We are now in a situation of an “escalation to extremes”[2] and with nuclear capability, those extremes are almost unimaginable. Is there a way to avoid this escalation? The Encyclical states: “nuclear weapons must be banned.” (112) But too many other destructive weapons exist, and so now, could the only truly human response be nonviolence?

There is a way that Australia could embrace nonviolence and that is by way of “armed neutrality”. Neutrality has United Nations status, and there are about eighteen countries today with some form of it. A neutral Australia could not enter into treaties which oblige it to wage war, could not supply arms to other nations, as happens now, could not have foreign bases on its soil, and would need stronger defence forces so as not to entice attack from others.

Australia is geographically well-placed to be neutral, with no land borders and the benefits of distance. If very well-armed, it would be a dangerous place to attack. The image of an echidna helps: a creature incapable of attack but with a dangerously untouchable defence system[3]. Neutrality would enable Australia to use its considerable wealth and expertise to combat major threats against the common good: climate change, global hunger, refugees. Pacem in Terris recalls for us the great truth expressed by Pope Pius XII: “Nothing is lost by peace; everything may be lost by war.” (116. See note 60)

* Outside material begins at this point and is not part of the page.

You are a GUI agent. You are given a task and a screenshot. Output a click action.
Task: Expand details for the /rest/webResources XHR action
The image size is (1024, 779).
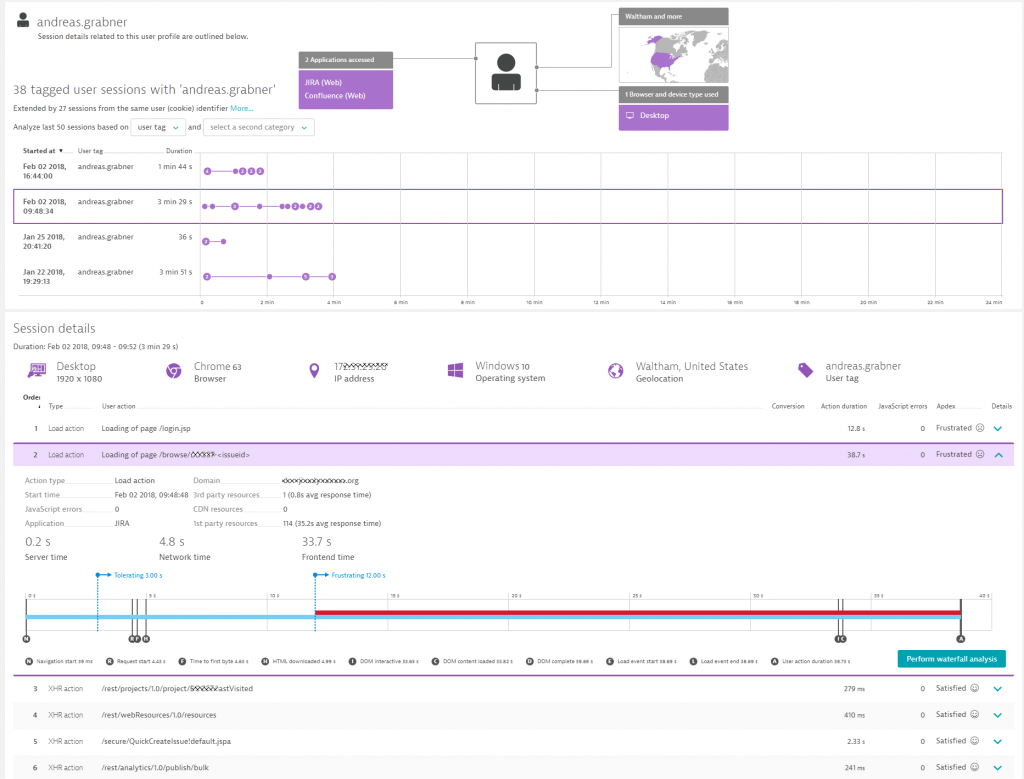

We have arrived at the eleventh hour. Australia is entering into partnership with the United States and Britain to develop nuclear powered submarines at a cost of 368 billion dollars. Basic machine guns have already accounted for tens of thousands of Australians. What will be the cost if we go further and accept nuclear armed submarines and other nuclear weapons? What do you think?

Susan Connelly rsj

Footnotes:
[1] Pope John XXIII. Pacem in Terris. The Holy See: 1963.
[2] Girard, René. Battling to the End: conversations with Benoît Chantre. Translated by Mary Baker. East Lansing, Michigan: Michigan State University Press, 2010, xiv.
[3] Roggeveen, Sam. The Echidna Strategy: Australia’s Search for Power and Peace. Melbourne: La Trobe University with Black Inc., 2023.